If a line below contains the string "computer", copy it out.

------------------------------

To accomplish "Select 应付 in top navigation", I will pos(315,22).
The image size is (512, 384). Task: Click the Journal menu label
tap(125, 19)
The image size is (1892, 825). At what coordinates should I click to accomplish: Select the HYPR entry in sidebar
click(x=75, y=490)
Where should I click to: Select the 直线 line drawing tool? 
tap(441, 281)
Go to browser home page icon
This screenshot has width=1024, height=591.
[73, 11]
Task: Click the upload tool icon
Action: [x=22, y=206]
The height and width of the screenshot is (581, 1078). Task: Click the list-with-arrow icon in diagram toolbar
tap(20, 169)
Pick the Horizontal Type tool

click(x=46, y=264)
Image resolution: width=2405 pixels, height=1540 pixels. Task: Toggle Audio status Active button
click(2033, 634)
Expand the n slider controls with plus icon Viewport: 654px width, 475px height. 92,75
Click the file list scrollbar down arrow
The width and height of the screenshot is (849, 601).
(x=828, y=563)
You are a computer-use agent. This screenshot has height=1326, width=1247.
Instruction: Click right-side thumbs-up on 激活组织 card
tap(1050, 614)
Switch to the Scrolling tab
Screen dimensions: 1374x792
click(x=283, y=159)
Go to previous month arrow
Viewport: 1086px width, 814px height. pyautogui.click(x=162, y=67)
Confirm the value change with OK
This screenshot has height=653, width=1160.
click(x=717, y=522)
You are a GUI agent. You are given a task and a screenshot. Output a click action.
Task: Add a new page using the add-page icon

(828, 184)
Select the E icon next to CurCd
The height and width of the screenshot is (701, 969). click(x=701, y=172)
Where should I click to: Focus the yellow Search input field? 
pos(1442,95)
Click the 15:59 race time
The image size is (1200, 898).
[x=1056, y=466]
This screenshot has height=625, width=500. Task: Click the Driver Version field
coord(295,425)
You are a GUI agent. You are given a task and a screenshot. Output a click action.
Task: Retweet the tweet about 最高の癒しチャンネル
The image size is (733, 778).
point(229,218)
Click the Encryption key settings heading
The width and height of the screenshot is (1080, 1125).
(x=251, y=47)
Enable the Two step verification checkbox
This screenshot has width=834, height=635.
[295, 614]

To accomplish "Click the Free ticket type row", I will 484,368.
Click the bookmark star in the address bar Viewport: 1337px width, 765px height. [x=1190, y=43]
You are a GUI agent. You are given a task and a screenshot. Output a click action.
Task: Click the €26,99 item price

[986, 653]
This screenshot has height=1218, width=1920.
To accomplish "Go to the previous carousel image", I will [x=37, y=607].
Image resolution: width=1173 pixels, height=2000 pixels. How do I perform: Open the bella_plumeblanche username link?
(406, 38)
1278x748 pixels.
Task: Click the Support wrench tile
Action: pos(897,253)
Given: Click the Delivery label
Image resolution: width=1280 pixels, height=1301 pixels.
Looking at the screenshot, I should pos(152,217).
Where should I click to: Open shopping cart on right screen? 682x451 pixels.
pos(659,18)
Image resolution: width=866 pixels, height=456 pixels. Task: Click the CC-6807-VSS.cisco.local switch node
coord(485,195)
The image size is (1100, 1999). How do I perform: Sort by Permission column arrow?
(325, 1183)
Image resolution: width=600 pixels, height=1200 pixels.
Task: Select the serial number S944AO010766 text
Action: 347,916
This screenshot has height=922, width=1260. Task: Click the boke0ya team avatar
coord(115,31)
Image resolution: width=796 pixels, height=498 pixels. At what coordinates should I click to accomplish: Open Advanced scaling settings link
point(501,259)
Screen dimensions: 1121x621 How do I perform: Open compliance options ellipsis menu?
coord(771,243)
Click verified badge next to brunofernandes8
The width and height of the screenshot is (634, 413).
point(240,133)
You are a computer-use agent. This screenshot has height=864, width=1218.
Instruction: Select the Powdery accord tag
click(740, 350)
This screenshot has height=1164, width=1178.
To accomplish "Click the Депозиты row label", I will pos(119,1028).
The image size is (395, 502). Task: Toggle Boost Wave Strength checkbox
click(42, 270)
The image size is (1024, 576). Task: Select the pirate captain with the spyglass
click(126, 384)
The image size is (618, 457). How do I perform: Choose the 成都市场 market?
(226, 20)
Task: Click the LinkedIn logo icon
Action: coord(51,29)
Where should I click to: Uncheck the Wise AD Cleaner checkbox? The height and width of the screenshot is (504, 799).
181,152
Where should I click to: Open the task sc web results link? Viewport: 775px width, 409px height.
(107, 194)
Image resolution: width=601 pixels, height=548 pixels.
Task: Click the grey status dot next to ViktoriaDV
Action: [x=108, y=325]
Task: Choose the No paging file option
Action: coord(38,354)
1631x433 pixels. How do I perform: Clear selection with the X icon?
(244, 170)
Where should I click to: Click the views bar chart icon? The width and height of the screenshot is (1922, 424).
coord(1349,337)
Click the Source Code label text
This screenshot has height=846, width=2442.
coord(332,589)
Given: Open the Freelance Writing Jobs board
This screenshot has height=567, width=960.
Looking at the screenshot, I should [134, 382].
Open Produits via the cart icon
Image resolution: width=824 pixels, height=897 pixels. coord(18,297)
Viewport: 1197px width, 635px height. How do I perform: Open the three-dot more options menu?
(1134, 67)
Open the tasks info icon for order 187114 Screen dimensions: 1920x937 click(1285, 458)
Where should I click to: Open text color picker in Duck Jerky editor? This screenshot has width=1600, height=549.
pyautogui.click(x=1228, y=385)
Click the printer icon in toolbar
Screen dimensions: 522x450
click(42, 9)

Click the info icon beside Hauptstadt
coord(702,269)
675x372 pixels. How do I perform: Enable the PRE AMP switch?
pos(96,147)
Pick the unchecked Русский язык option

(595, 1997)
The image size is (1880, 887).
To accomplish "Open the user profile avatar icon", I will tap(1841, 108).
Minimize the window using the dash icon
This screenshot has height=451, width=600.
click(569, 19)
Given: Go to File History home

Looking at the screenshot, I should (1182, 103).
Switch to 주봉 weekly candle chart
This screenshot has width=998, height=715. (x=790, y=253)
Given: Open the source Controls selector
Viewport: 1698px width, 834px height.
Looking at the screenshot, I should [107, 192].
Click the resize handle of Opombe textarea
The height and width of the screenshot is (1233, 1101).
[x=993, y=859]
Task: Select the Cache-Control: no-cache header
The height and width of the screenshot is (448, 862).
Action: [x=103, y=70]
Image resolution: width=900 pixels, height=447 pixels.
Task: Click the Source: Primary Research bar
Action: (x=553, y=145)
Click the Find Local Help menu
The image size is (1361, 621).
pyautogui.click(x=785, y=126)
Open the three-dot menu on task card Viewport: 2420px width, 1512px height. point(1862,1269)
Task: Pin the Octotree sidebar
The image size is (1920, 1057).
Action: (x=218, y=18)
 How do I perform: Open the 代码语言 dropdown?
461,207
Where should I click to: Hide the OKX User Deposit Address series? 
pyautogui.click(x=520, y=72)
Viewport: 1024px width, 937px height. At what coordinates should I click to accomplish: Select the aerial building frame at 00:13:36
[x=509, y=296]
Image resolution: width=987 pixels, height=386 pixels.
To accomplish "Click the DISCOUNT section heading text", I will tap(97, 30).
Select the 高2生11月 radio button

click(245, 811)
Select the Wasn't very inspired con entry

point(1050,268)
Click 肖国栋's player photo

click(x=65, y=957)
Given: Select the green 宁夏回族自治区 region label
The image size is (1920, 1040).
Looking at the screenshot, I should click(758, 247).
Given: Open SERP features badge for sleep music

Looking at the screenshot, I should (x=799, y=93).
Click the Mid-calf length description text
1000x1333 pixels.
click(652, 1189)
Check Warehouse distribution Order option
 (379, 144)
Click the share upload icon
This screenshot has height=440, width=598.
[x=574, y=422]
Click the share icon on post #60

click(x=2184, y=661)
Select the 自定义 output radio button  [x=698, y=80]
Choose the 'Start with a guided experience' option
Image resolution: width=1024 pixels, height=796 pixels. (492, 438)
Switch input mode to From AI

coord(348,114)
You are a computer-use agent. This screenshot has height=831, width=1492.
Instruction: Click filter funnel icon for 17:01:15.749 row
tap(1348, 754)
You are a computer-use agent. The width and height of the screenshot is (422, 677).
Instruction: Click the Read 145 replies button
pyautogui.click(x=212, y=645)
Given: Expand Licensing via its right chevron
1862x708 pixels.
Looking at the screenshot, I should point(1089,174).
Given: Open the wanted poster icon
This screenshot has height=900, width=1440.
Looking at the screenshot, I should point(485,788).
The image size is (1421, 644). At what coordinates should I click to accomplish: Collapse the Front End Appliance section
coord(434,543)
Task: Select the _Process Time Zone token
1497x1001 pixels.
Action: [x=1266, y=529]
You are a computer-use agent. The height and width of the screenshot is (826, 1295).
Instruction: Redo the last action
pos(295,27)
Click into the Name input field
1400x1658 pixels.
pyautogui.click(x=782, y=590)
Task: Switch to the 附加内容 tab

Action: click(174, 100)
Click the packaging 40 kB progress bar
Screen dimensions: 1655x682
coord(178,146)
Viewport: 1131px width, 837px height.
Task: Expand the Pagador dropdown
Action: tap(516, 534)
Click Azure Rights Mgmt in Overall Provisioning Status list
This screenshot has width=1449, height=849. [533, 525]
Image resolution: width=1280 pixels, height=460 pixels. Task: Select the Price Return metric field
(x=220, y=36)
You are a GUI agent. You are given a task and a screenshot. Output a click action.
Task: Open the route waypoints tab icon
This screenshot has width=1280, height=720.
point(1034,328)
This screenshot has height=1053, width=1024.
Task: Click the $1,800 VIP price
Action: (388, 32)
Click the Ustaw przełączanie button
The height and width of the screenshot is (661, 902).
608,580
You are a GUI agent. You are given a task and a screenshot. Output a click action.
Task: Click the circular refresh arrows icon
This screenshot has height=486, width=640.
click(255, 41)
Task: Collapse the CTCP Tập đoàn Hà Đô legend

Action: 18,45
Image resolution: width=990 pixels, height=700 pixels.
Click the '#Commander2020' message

------------------------------

**Exercise result**
You are a computer-use agent. This screenshot has height=1326, width=1247.
You are a computer-use agent. This screenshot has height=864, width=1218.
You are a computer-use agent. This screenshot has height=831, width=1492.
You are a computer-use agent. The width and height of the screenshot is (422, 677).
You are a computer-use agent. The height and width of the screenshot is (826, 1295).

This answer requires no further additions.